Given passage:
-------

The mechanical tests on these PVDF fibers were performed using a PI85 picoindenter (Hysitron, Eden Prairie, MN, USA) mounted directly onto an SEM stage. The Performech® II advanced control module attached to picoindenter was used to control the x-, y-, and z-movement of the tip, while observing it under SEM. This in situ nanomechanical testing technique inside a SEM with high precision (in terms of loading as well as displacements) has been a recent development in the Xtreme Materials Laboratory (XML) at the Singapore University of Technology and Design (SUTD) . Related nanomechanical testing techniques have also been developed to enable in situ fracture observation in small-scale samples and nanoscale interfacial adhesion strength of advanced, novel multilayer materials .
In the first step, the indenter tip is brought perpendicular to the axis of the fiber. The indenter tip is then raised and brought in contact with the fiber. The point of contact is g/2, i.e., the center of the channel of the substrate. The fiber is then pushed by the indenter tip until it delaminate from the substrate (see video 1). Following this, the tip is retracted back to bring the fiber back to its initial position. The tip displacement rate is constant, but varied from 100 nm/s to 1 μm/s for different fibers. SEM recorded the measurements at 40 frames/s. We estimate the errors in recording the pull-off force and fiber dimensions to be ±0.2 μN and ±200 nm, respectively.
Electrospun PVDF fibers deposited on the custom-designed substrate are seen to attach firmly to the substrate, as confirmed by the images collected during the measurements (see Figure 2). The adhesion of the fibers to the substrate is attributed to the van der Waals forces. An individual fiber bridging the channel is selected and pulled laterally at a constant displacement rate perpendicular to the surface of substrate until it delaminates from the surface. The tip is then retracted to bring the fiber back to its initial original unstretched position to complete the test cycle. SEM images taken during the test are shown in Figure 2. A representative load vs. displacement curve is plotted in Figure 3.

-------

Exercise requirements:
**A)** From the passage on PVDF fiber testing, reproduce word for word the portion starting with "Electrospun PVDF fibers" and going on through "in Figure 3.".
**B)** According to the passage on PVDF fiber testing, to what forces is the adhesion of the fibers to the substrate attributed?

-------

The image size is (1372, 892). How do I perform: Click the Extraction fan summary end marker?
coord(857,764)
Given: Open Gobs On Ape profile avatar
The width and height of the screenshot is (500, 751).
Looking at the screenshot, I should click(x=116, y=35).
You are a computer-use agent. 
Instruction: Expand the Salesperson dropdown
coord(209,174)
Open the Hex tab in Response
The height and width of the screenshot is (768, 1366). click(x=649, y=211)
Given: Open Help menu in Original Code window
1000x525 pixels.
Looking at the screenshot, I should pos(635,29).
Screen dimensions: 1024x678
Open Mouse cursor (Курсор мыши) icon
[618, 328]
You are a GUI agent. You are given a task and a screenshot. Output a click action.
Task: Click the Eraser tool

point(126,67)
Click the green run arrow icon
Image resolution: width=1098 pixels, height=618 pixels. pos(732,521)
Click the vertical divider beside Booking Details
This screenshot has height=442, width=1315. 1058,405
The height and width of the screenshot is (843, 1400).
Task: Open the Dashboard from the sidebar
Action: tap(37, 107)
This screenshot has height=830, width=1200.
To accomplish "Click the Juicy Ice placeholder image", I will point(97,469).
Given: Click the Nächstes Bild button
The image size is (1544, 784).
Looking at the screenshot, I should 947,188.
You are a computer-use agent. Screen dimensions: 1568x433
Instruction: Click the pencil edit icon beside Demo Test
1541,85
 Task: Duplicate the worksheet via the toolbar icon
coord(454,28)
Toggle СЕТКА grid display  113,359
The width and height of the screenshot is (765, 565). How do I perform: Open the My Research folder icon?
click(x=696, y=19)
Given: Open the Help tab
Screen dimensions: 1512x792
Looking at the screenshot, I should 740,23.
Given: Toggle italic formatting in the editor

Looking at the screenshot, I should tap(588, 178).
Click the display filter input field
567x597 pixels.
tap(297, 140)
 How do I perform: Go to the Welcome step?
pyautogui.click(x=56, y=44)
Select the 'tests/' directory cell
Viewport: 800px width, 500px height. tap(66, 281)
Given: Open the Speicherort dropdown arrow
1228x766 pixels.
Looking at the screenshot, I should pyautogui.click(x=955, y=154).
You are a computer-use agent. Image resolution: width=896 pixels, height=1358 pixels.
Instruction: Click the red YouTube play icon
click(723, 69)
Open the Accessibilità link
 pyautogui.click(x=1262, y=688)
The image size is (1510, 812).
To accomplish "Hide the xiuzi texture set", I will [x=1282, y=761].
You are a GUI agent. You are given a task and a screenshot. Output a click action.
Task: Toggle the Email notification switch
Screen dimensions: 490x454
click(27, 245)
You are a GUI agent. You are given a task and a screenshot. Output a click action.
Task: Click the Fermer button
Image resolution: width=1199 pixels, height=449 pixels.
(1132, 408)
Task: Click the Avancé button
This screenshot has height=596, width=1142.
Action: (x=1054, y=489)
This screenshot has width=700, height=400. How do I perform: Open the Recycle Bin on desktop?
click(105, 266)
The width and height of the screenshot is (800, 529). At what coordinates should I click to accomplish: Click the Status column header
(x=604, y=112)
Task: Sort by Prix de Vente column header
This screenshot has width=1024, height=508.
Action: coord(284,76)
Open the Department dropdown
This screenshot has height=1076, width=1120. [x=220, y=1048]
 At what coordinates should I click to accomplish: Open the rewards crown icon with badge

-------

Results for each task:
**A)**
Electrospun PVDF fibers deposited on the custom-designed substrate are seen to attach firmly to the substrate, as confirmed by the images collected during the measurements (see Figure 2). The adhesion of the fibers to the substrate is attributed to the van der Waals forces. An individual fiber bridging the channel is selected and pulled laterally at a constant displacement rate perpendicular to the surface of substrate until it delaminates from the surface. The tip is then retracted to bring the fiber back to its initial original unstretched position to complete the test cycle. SEM images taken during the test are shown in Figure 2. A representative load vs. displacement curve is plotted in Figure 3.

**B)** Van der Waals forces.